Gentle reader, if you were under the paw of a lion could you move to make your position more comfortable? Could you notice whether your companion’s gun missed fire or not? Could you keep your consciousness, and analyse your feelings afterwards? I could have done none of these things; and, knowing that, it did not surprise me to find that the perusal of the passage just quoted and the loss of all belief in my own courage, were simultaneous mental operations, in my case, no longer than a week ago.

Another example. Suppose I set forth, as Doctor Livingstone set forth, to spread the blessings of Christianity among savages to whom the mere sight of a white man was a marvel—strong in my determination to do good—stronger yet in my freedom from the mischievous spiritual crotchets of sects and their high-priests at home, and in my wise resolution to give the cause of Religion the whole benefit of my plainest common sense, without regarding worn-out traditions, without stooping to powerful prejudices, without fearing senseless blame. Suppose I had been a Missionary of this rare sort—as Doctor Livingstone was, and is—how would my patience have held out, when I came to put my plans in practice, against such vexations and such trials as these?

* * * "It is, however, difficult to give an idea to an European of the little effect teaching produces, because no one can realise the degradation to which their minds have been sunk by centuries of barbarism and hard struggling for the necessaries of life; like most others, they listen with respect and attention, but, when we kneel down, and address an unseen Being, the position and the act often appear to them so ridiculous that they cannot refrain from bursting into uncontrollable laughter. After a few services they get over this tendency. I was once present when a missionary attempted to sing among a wild heathen tribe of Bechuanas, who had no music in their composition; the effect on the risible muscles of the audience was such that the tears actually ran down their cheeks. Nearly all their thoughts are directed to the supply of their bodily wants, and this has been the case with the race for ages: If asked, then, what effect the preaching of the Gospel has had at the commencement on such individuals, I am unable to tell, except that some have confessed long afterwards that they then first began to pray in secret." * * *

And again, a little further on:

* * * "When all knelt down, many of those who had children, in following the example of the rest, bent over their little ones; the children, in terror of being crushed to death, set up a simultaneous yell, which so tickled the whole assembly there was often a subdued titter, to be turned into a hearty laugh as soon as they heard Amen. This was not so difficult to overcome in them as similar peccadilloes were in the case of the women farther south. Long after we had settled at Mabotsa, when preaching on the most solemn subjects, a woman might be observed to look round, and, seeing a neighbour seated on her dress, give her a hunch with the elbow to make her move off; the other would return it with interest, and perhaps the remark, Take the nasty thing away, will you? Then three or four would begin to hustle the first offenders, and the men to swear at them all, by way of enforcing silence."

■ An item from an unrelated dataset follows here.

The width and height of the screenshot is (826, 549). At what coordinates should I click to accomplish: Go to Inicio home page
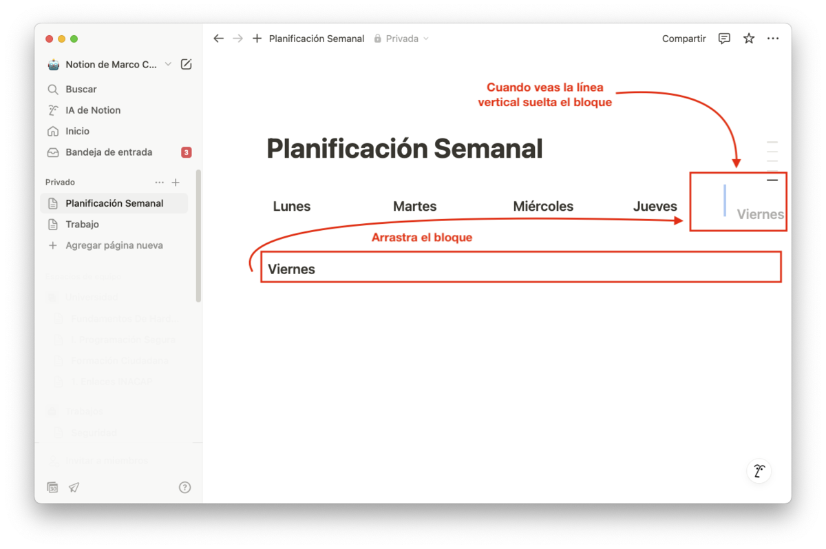(77, 131)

Would my patience have resisted such attacks on it as these? I am more than afraid that I should have lost it altogether before I had advanced many miles into the African continent, and should have continued my journey in the character of a mere traveller, bent on making discoveries, but ennobled no longer by the better ambition of making conversions.

And suppose I had gone on as a traveller? Suppose I had toiled through unknown tracts of country, through savage tribes with whose disposition towards strangers no man’s previous experience had made me acquainted—suppose I had dared perils of sickness, of hunger, and of death from wild animals, rather than abandon my resolution to open up anew trade to the world, and to make such geographical discoveries as no other man had made in my time—suppose I had run these risks and compassed these achievements, whereabouts would the miserable counterfeit which has hitherto falsely represented to my mind the sterling virtue of Perseverance, have at last exposed itself and shown what it was really worth? Where should I have discovered unmistakeably that I was not what I had hitherto believed myself to be—a genuinely persevering man? At this point of my journey, I think—if not long before it.

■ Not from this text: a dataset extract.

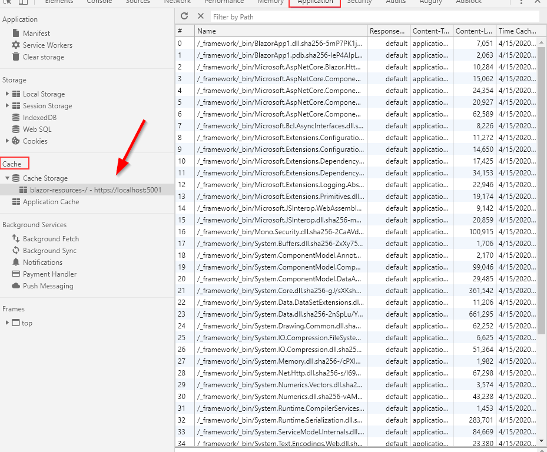This screenshot has height=452, width=547.
Task: Sort by the Name column header
Action: 280,31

"Next morning, by climbing the highest trees, we could see a fine large sheet of water, but surrounded on all sides by the same impenetrable belt of reeds. This is the broad part of the river Chobe, and is called Zabesa. Two tree-covered islands seemed to be much nearer to the water than the shore on which we were, so we made an attempt to get to them first. It was not the reeds alone we had to pass through; a peculiar serrated grass, which at certain angles cut the hands like a razor, was mingled with the reeds; and the climbing convolvulus, with stalks which felt as strong as whipcord, bound the mass together. We felt like pigmies in it; and, often, the only way we could get on, was by both of us leaning against a part, and bending it down till we could stand upon it. The perspiration streamed off our bodies, and as the sun rose high, there being no ventilation among the reeds, the heat was stifling, and the water, which was up to the knees, felt agreeably refreshing. After some hours’ toil we reached one of the islands. Here we met an old friend, the bramble bush. My strong moleskins were quite worn through at the knees, and the leather trousers of my companion were torn, and his legs bleeding. Tearing my handkerchief in two, I tied the pieces round my knees, and then encountered another difficulty. We were still forty or fifty yards from the clear water, but now we were opposed by great masses of papyrus, which are like palms in miniature, eight or ten feet high, and an inch and a half in diameter. These were laced together by twining convolvulus, so strongly that the weight of both of us could not make way into the clear water. At last, we fortunately found a passage prepared by a hippopotamus. Eager, as soon as we reached the island, to look along the vista to clear water, I stepped in, and found it took me at once up to the neck."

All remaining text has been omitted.